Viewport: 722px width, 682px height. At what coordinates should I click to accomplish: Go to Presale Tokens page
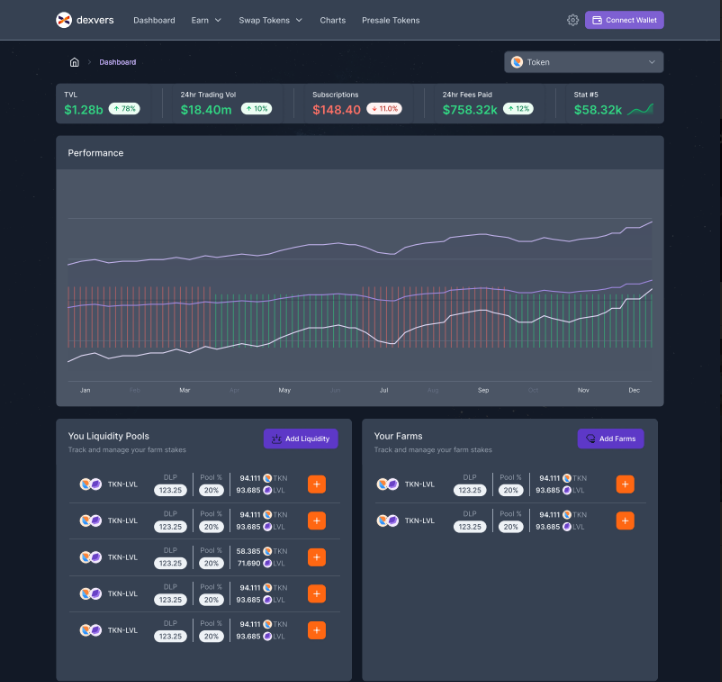click(390, 20)
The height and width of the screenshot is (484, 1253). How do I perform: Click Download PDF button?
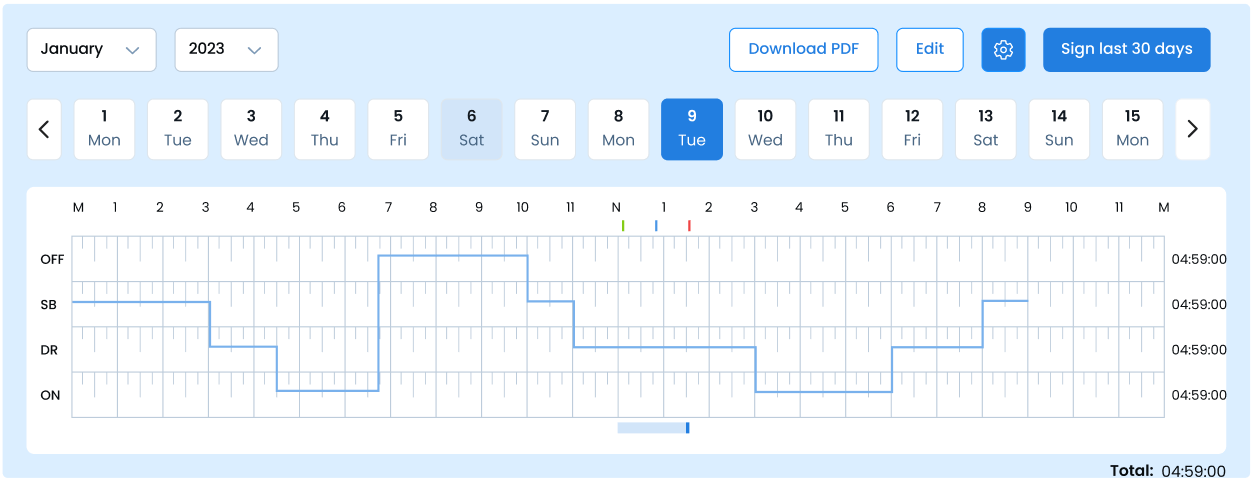pyautogui.click(x=803, y=49)
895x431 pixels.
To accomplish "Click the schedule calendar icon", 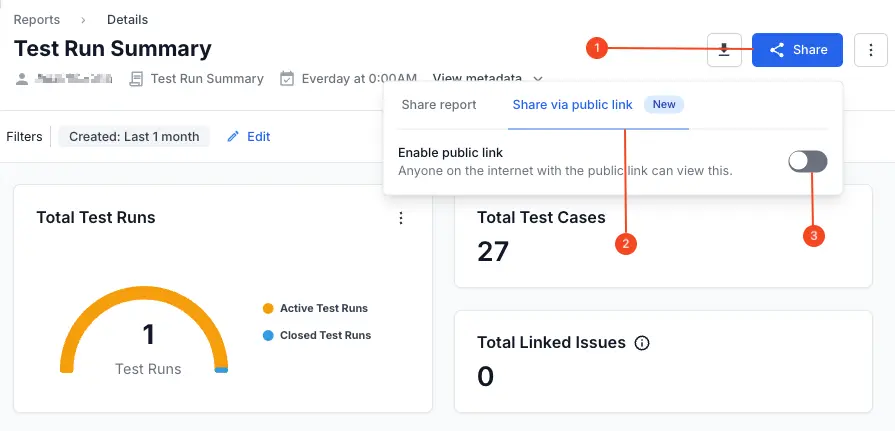I will click(287, 79).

*EXERCISE GOAL*. What is needed is a word-for-word copy of the lines from the start of the data to the line with "895x431 pixels.", inclusive, with no pictures in it.

*ANSWER TO THIS TASK*.
Viewport: 722px width, 682px height. At what coordinates should I click to accomplish: Go to Presale Tokens page
click(390, 20)
The height and width of the screenshot is (484, 1253). How do I perform: Click Download PDF button?
pyautogui.click(x=803, y=49)
895x431 pixels.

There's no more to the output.